#### Task item
Identify all lines in the listing that include the word "icon", and copy them out.

Segment Open

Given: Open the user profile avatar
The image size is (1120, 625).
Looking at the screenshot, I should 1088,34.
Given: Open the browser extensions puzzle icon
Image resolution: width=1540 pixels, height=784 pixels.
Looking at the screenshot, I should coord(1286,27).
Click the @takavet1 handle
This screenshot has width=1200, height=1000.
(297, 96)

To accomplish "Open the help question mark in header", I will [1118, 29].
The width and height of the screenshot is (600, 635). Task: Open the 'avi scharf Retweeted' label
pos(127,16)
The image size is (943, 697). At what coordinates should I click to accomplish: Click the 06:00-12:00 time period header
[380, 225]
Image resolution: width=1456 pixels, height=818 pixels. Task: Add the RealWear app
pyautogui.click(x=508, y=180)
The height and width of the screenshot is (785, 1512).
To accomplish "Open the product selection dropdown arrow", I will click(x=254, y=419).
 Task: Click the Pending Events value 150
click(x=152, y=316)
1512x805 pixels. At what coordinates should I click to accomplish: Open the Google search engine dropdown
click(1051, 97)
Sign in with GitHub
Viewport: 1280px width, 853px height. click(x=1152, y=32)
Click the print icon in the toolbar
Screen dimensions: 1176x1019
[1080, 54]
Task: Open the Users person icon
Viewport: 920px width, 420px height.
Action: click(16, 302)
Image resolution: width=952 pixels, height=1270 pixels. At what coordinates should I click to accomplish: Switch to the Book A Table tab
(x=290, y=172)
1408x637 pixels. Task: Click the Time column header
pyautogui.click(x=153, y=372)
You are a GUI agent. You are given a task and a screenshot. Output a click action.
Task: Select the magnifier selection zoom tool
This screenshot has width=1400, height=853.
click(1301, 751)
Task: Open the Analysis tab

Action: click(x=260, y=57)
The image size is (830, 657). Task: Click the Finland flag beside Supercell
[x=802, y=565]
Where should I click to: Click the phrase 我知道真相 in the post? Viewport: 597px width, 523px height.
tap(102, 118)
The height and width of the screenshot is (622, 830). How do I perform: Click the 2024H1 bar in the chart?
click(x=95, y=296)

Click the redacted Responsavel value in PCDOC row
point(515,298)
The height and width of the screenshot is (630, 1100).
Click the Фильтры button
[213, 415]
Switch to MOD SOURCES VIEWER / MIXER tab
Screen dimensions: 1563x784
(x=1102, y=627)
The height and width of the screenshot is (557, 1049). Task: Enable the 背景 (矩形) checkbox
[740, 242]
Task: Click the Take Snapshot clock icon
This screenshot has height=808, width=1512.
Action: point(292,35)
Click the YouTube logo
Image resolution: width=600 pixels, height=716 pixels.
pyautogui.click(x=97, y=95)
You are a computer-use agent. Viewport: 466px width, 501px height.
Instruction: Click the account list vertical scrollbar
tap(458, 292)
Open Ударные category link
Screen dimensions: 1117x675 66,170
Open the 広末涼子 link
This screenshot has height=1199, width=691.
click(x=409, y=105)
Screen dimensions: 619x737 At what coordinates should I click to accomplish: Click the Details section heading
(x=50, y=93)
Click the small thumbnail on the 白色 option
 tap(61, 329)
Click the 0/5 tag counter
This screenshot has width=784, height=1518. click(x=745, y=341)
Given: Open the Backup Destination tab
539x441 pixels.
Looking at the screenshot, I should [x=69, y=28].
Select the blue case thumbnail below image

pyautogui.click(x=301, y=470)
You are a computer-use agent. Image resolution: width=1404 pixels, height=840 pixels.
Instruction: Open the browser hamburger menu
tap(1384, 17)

Segment Closed

#### Written solution
Given: Open the browser extensions puzzle icon
Click the print icon in the toolbar
Task: Open the Users person icon
Task: Click the Take Snapshot clock icon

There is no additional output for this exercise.